La richiesta era stata avanzata nuovamente dalla difesa di Furgiuele affidata all’avvocato Luigi Antonangeli, nel corso dell’ultima udienza del processo che si è svolta martedì scorso. I giudici si erano riservati la risposta, avendo a disposizione cinque giorni per valutare a fondo la questione. Ieri pomeriggio hanno sciolto la riserva, rigettando la richiesta dell’avvocato Antonangeli. Già nell’udienza di ammissione delle prove, il 25 settembre, il legale aveva chiesto la remissione in libertà o anche una misura anche restrittiva che permettesse al suo assistito di lavorare per provvedere alle esigenze di sostentamento sue e a quelle del figlio che vive con lui. Anche in quel caso l'istanza era stata rigettata.

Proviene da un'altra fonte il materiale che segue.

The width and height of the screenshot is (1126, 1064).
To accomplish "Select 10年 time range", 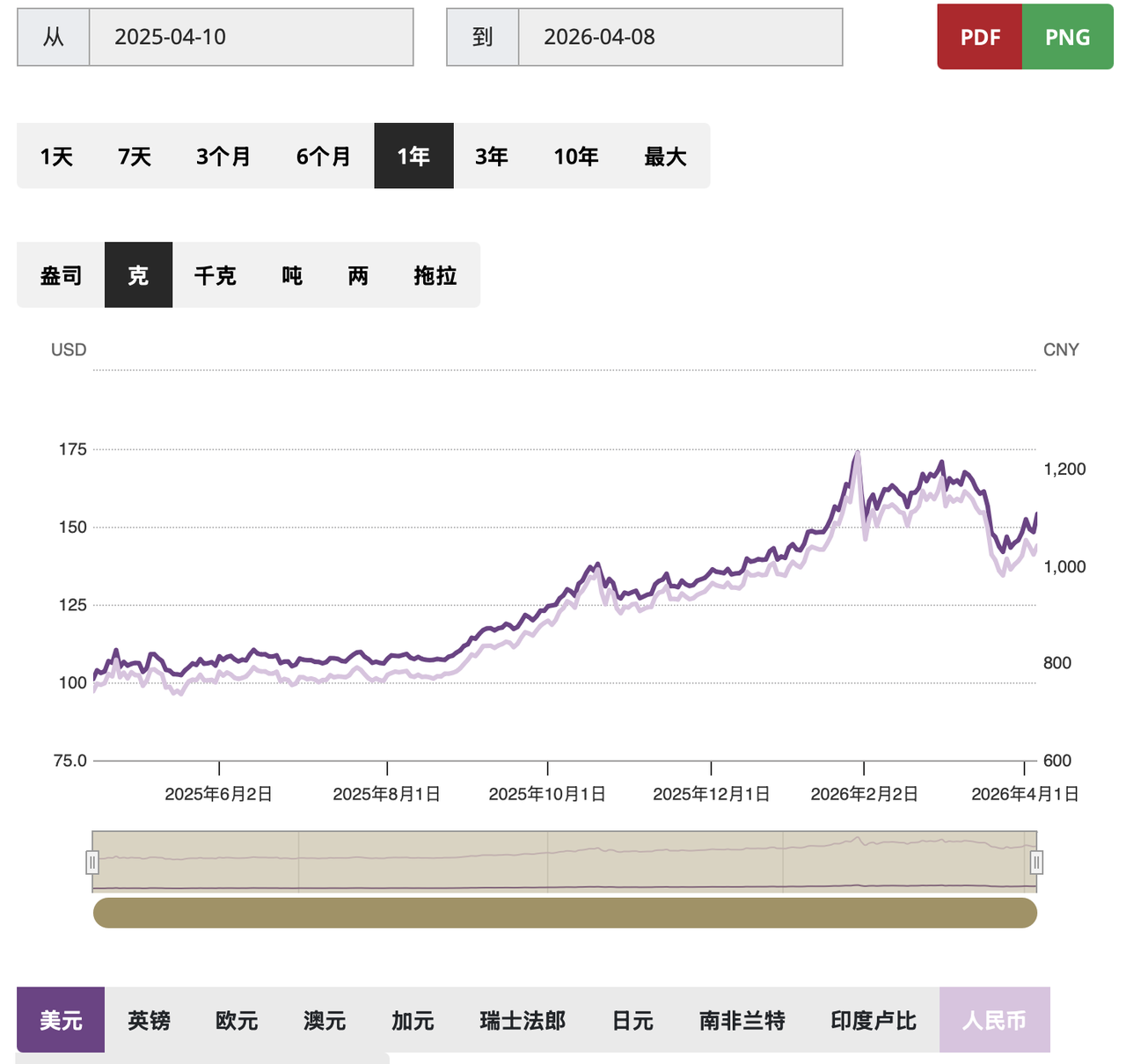I will point(576,157).
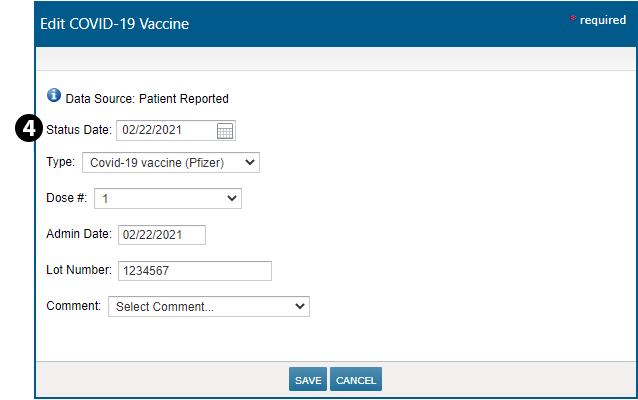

Il processo riprenderà con l’udienza del prossimo 6 novembre per ascoltare il consulente della procura, il medico legale Cristian D’Ovidio, e i testimoni della difesa. Martedì scorso, invece, sono stati ascoltati i testimoni dell’accusa e delle parti civili. Una dozzina di persone, per lo più familiari delle presunte vittime, ragazzini tra gli 8 e i 13 anni. Furgiuele era in aula seduto accanto al suo avvocato. E per i parenti dei ragazzini che accusano il loro ex allenatore si è rinnovato il dramma di tornare a incrociare lo sguardo con l’uomo che consideravano un amico fidato di famiglia.